[Opening Exercise data section]
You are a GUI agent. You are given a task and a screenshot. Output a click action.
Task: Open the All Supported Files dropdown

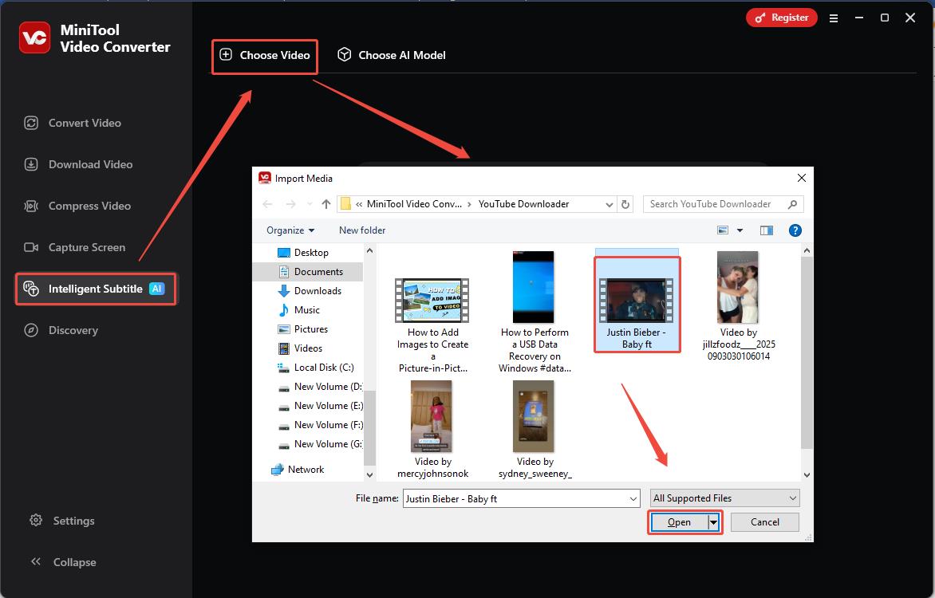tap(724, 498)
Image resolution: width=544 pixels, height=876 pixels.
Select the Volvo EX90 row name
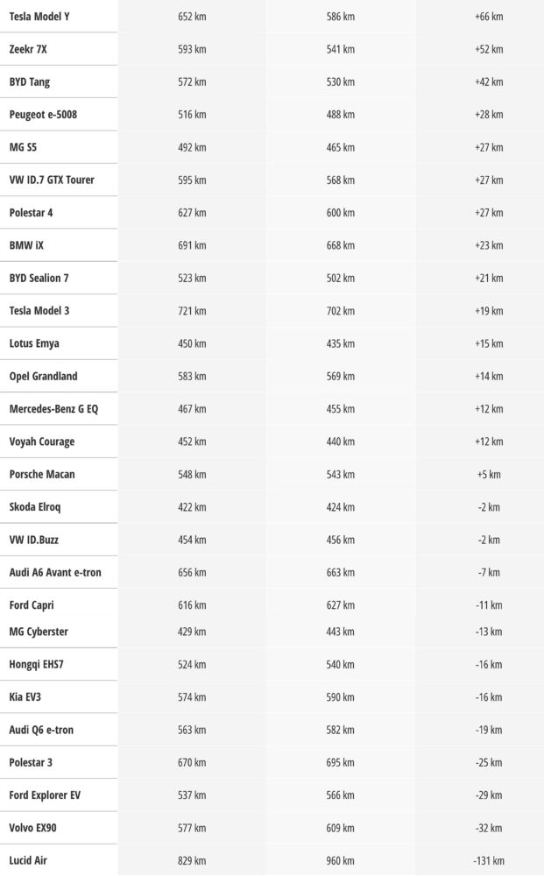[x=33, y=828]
[Closing Exercise data section]
[Opening Exercise data section]
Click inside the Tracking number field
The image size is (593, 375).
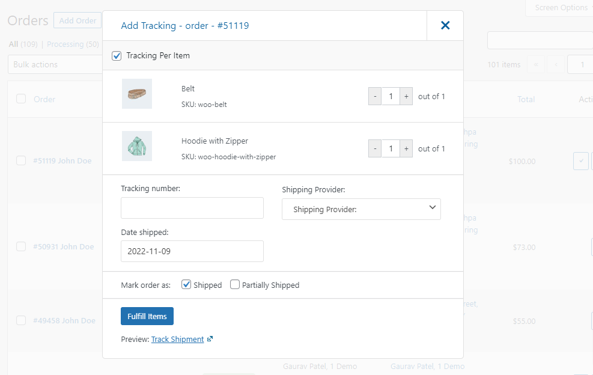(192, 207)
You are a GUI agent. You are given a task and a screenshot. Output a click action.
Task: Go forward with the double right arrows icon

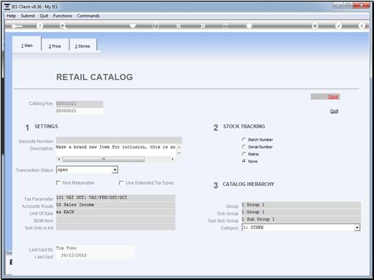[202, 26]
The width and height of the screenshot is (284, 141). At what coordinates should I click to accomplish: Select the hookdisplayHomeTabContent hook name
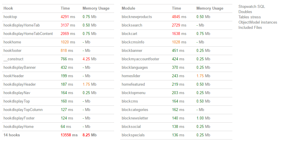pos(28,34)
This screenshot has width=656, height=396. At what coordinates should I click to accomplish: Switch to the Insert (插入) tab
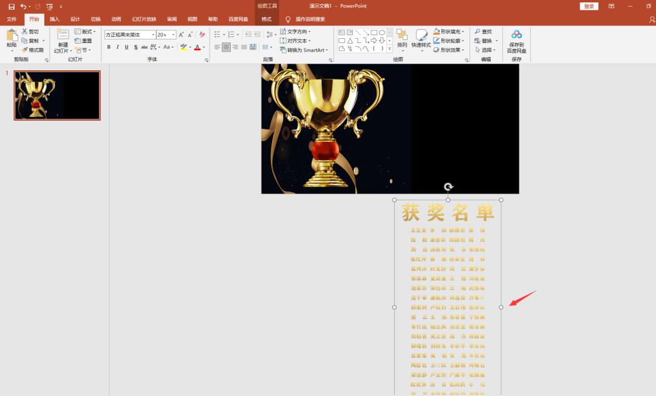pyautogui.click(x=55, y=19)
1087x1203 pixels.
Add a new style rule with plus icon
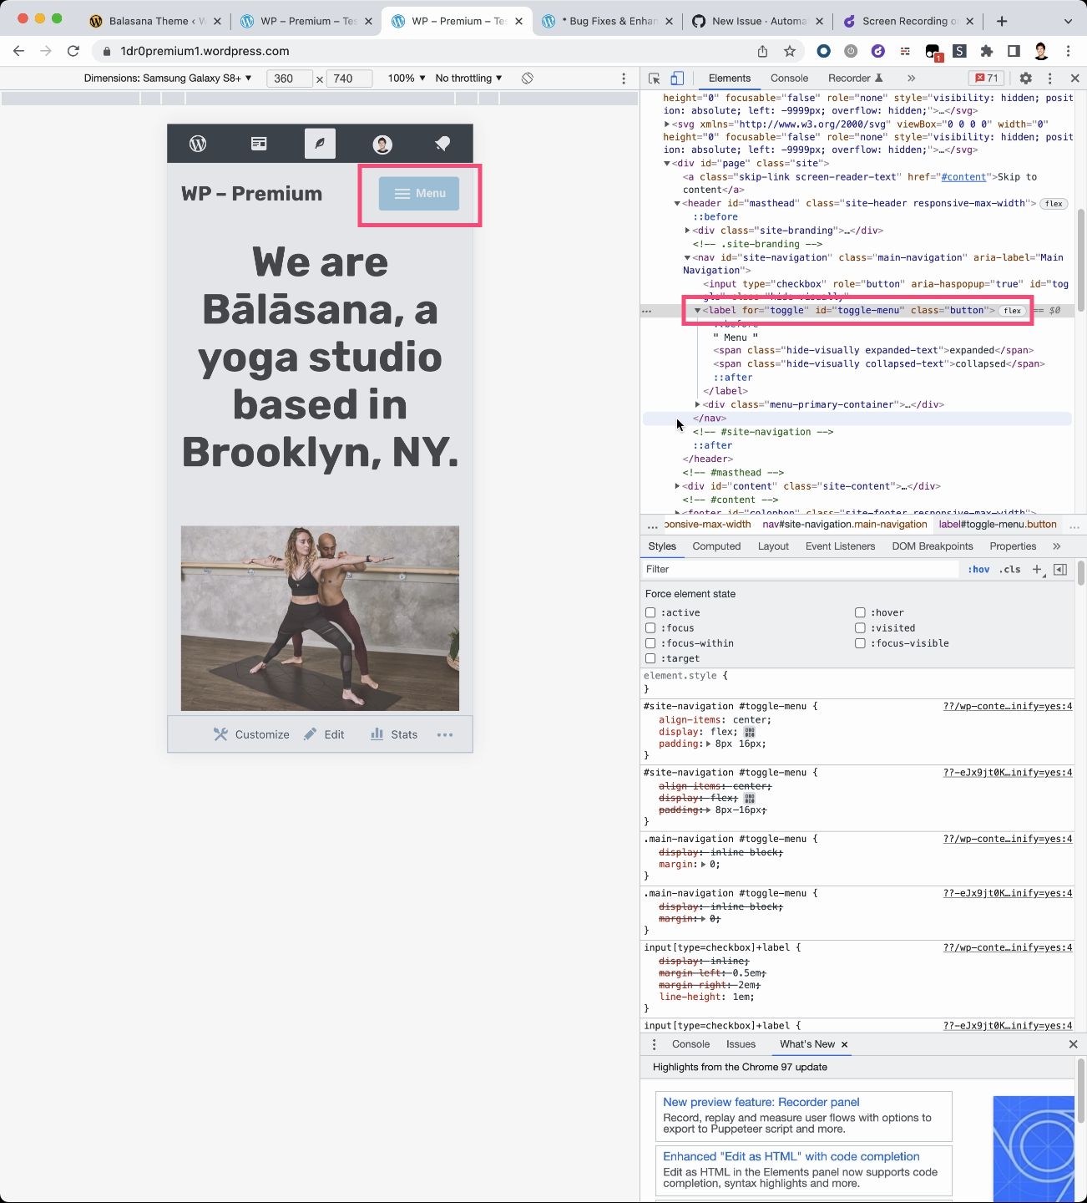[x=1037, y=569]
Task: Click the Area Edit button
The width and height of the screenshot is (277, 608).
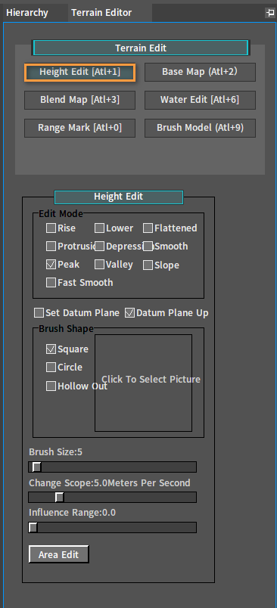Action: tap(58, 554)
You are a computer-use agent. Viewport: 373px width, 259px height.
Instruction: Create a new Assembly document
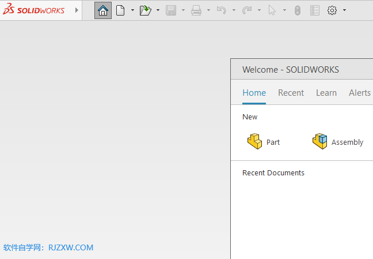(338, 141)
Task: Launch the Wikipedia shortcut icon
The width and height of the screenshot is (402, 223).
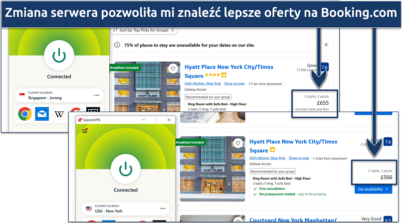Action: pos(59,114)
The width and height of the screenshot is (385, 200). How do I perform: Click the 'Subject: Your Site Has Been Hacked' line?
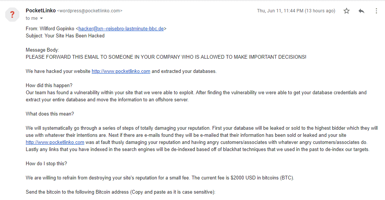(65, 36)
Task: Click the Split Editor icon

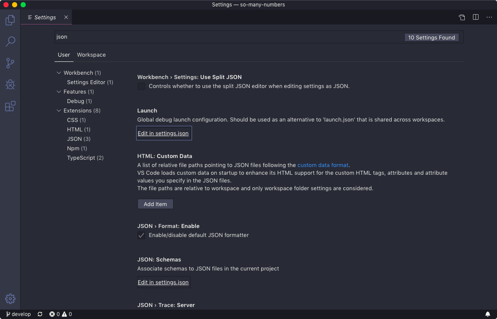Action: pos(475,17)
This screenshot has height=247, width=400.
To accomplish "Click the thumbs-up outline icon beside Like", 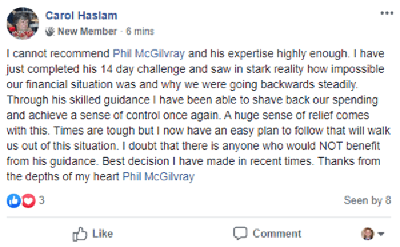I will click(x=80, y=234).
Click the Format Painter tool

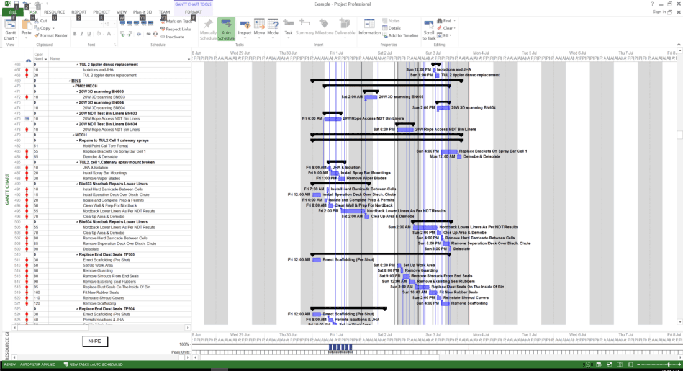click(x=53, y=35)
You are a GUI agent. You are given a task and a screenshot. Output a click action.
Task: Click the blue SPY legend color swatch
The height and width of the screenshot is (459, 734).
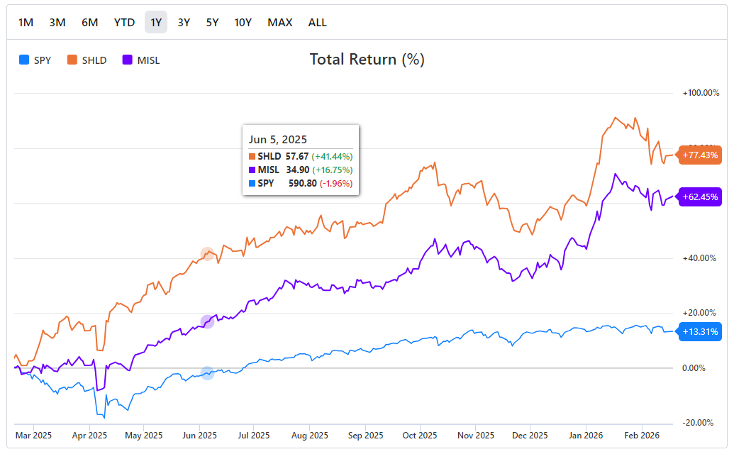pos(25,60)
[Closing Exercise data section]
[Opening Exercise data section]
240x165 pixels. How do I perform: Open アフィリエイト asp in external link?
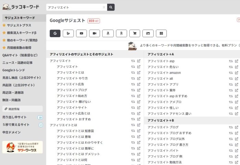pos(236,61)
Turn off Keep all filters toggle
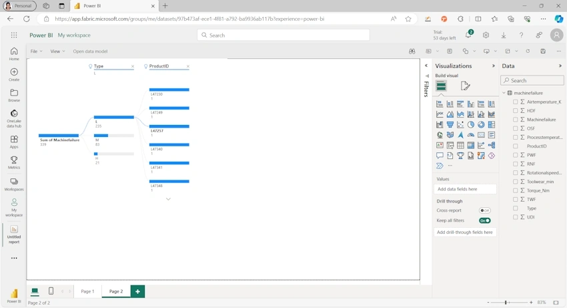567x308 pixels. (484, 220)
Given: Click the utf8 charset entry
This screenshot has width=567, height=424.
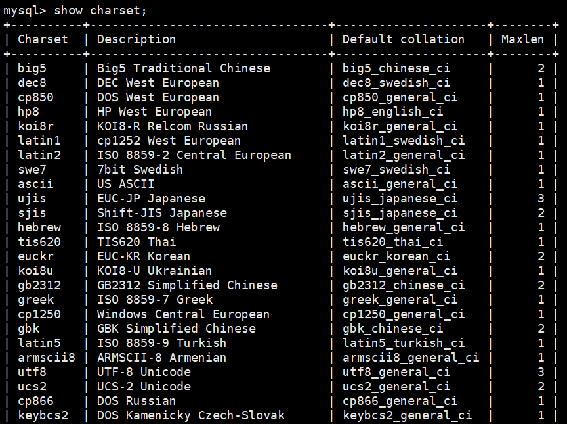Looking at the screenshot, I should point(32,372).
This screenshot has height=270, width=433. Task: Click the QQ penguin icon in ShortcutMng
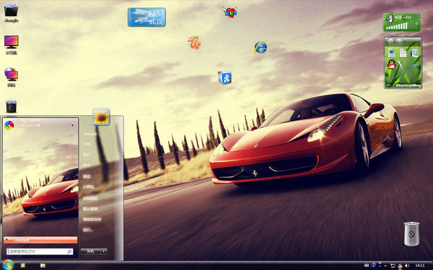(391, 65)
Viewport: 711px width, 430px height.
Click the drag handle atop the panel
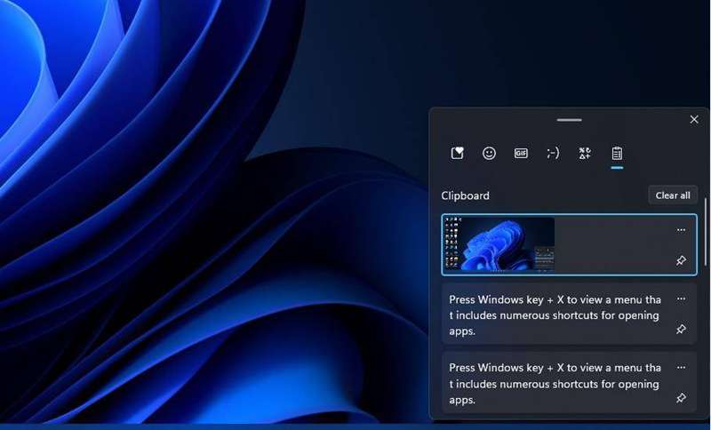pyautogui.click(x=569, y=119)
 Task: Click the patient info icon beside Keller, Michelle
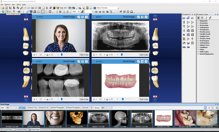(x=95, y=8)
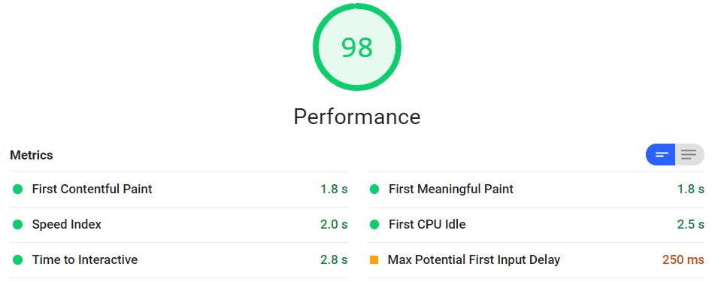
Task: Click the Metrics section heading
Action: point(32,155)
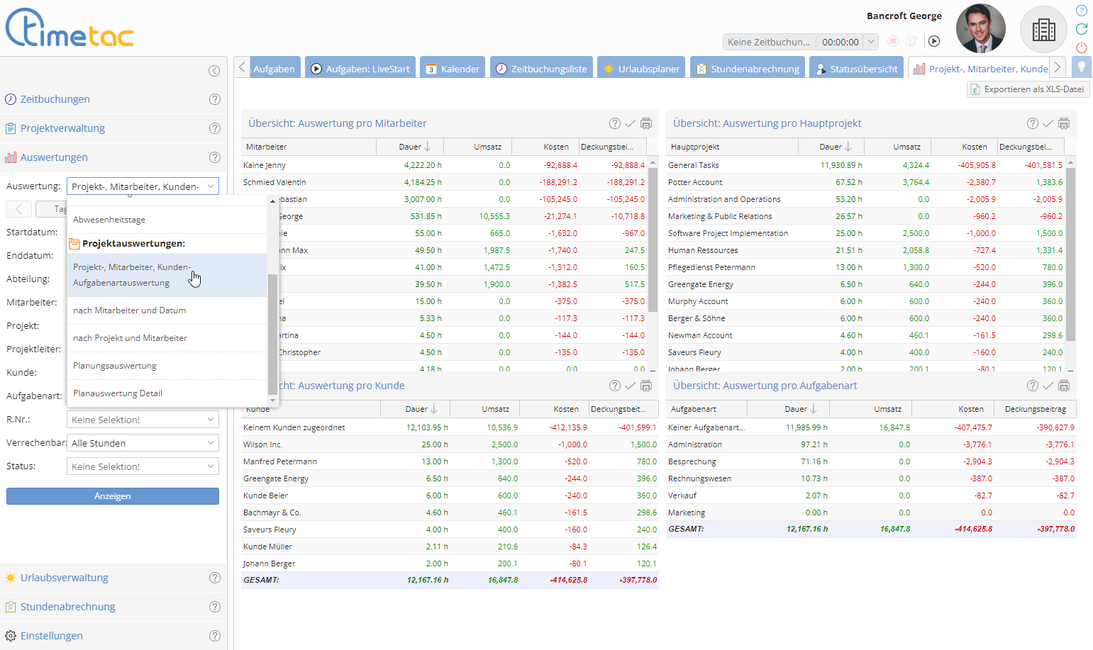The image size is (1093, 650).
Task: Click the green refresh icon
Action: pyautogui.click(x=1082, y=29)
[Closing Exercise data section]
Return every line of the listing above that contains "Viewport".

You are a computer-use agent. Viewport: 373px width, 259px height.
Viewport: 711px width, 430px height.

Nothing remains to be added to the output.